Investors have a glorious and fleeting opportunity at their fingertips: the chance to earn plump dividends and capital gains in companies that don’t have to grow to deliver oversized returns. That might sound as believable as a diet that melts fat while you eat French fries, but it’s true. At the root of this opportunity are two inescapable forces: the power of interest rates and the aversion many investors have had to the stock market.
Let’s start with interest rates, which are near historic lows and not headed up soon. Canadian rates generally follow U.S. rates, and Federal Reserve chairman Ben Bernanke says he likely won’t raise those until 2014. He doesn’t want to tip the United States—and much of the rest of the world—into a recession.
Plenty of investors, meanwhile, are giving the stock market a wide berth to avoid volatility. Many of them have taken refuge in GICs and bonds, only to watch their returns decline along with interest rates. They’re struggling to survive on the payouts from their paltry coupons.
So what can income-hungry investors do? They can search for higher yields, and lots of them are already doing that by buying solid stocks that pay healthy dividends. Telus ’s annual dividend is $2.44 per share. At the company’s recent stock price of about $57, that’s a dividend yield of 4.3%.
The trouble is that investors tend to bid up the share prices of the biggest and safest dividend payers—utilities such as phone companies, pipelines and the like. That drives down the yield. So where else can you turn?
The logical alternative is smaller companies that pay big dividends, many of them real estate investment trusts or former income trusts. A lot of these companies are quite stable, yet they have dividend yields in the 6.5% to 11% range.

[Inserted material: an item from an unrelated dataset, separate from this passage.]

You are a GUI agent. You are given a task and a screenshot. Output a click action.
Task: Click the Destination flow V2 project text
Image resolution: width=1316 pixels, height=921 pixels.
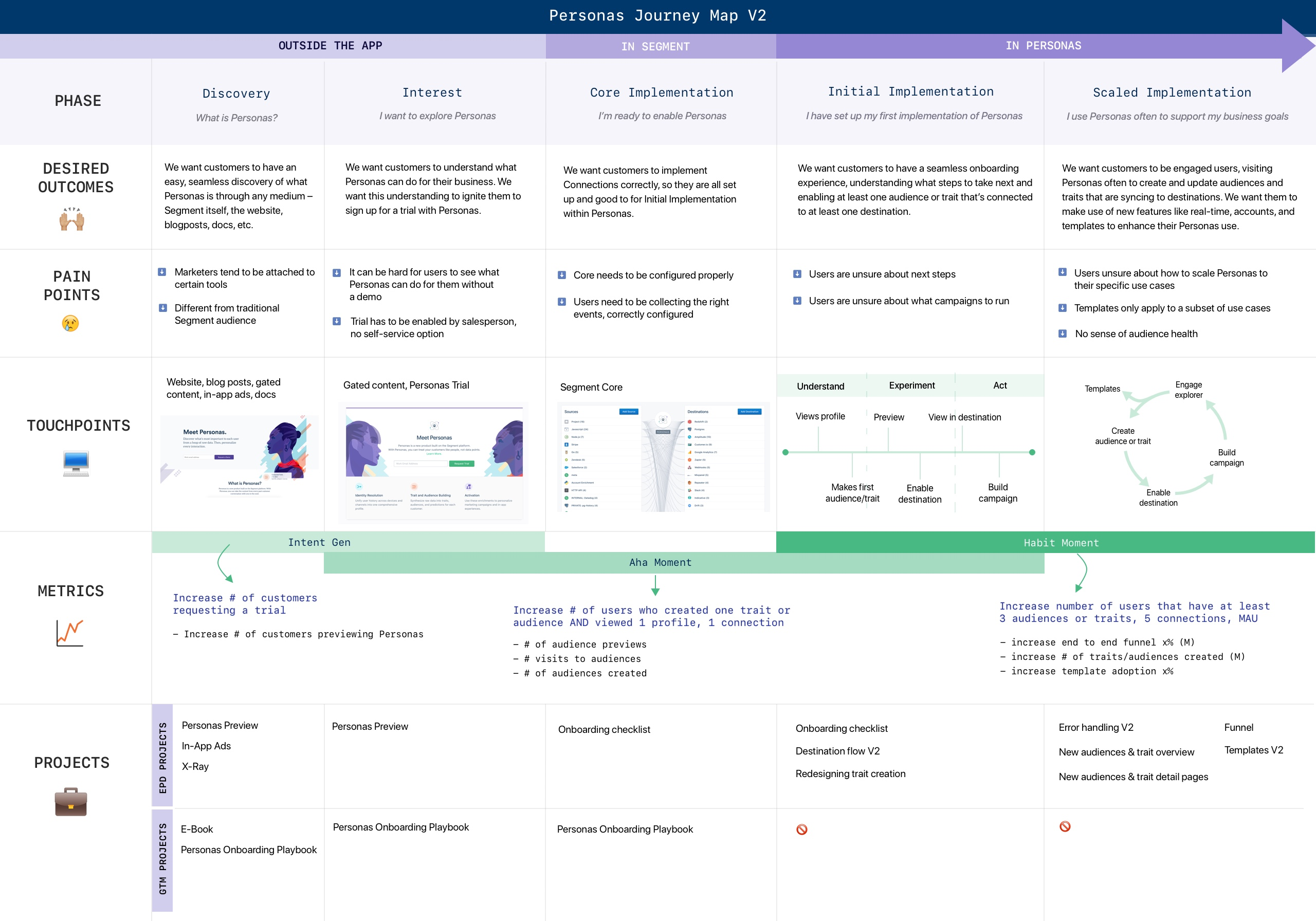coord(837,751)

Let’s look at an example: Pizza Pizza . The chain generates fairly steady profits from year to year, and demand for pizza isn’t affected by what happens in Greece or China. The company pays a 70-cent dividend, giving it a yield of about 7.5%. Even if more investors start buying and drive the share price up by 25%, the dividend yield would only drop to 6%.
That’s how you make outsized returns even on no-growth companies. And those companies may not have to do much to boost their share prices. If dividend yields on BCE and Telus decline to, say, 3.5%, investors may push up the prices of the smaller companies so that their yields sink to 5% to 7%.
Of course, there are possible pitfalls. Some stocks have high yields because they’re risky. Just Energy sells natural gas and electricity contracts. It’s carrying a lot of debt, which scares investors. So, the yield is close to 10%. If the company cut its dividend, investors might sell shares in a panic, which would push the price down and the yield up. EnerCare, which rents water heaters and other household items, yields about 7%, because the market considers it safer.
There are lots of fine dividend-paying companies with stock market values of less than $1 billion. Some of them may even grow modestly. In any event, their share prices will likely get a lift as money flows into smaller stocks hunting for income. To be early is to be rewarded. Just be ready to bail before the powers that be raise interest rates.
THIS MONTH'S TIP SHEET
GROWTH Automated Benefits Corp. Three-year growth in revenue: 81% Many claims adjusters—the people who show up after a fire or flood to determine how much money an insurer will pay in compensation—still use pen and paper to describe and draw sketches of the damage. Toronto-based Automated Benefits makes software to do the work. The company has just signed up the third-biggest property insurer in the United States, stealing the account from its biggest competitor.
VALUE Olympia Financial Group Inc. Dividend yield at recent prices: 7% Calgary-based Olympia’s $2.80 dividend is higher than the share prices of a lot of other firms listed on the TSX Venture Exchange. But CEO Rick Skauge says he saves $200,000 a year by not upgrading to a listing on the TSX’s big board. That’s also the way he runs the company, which is involved in the trust, foreign exchange and health-benefits businesses. Earnings grow nicely and the dividend is increased like clockwork.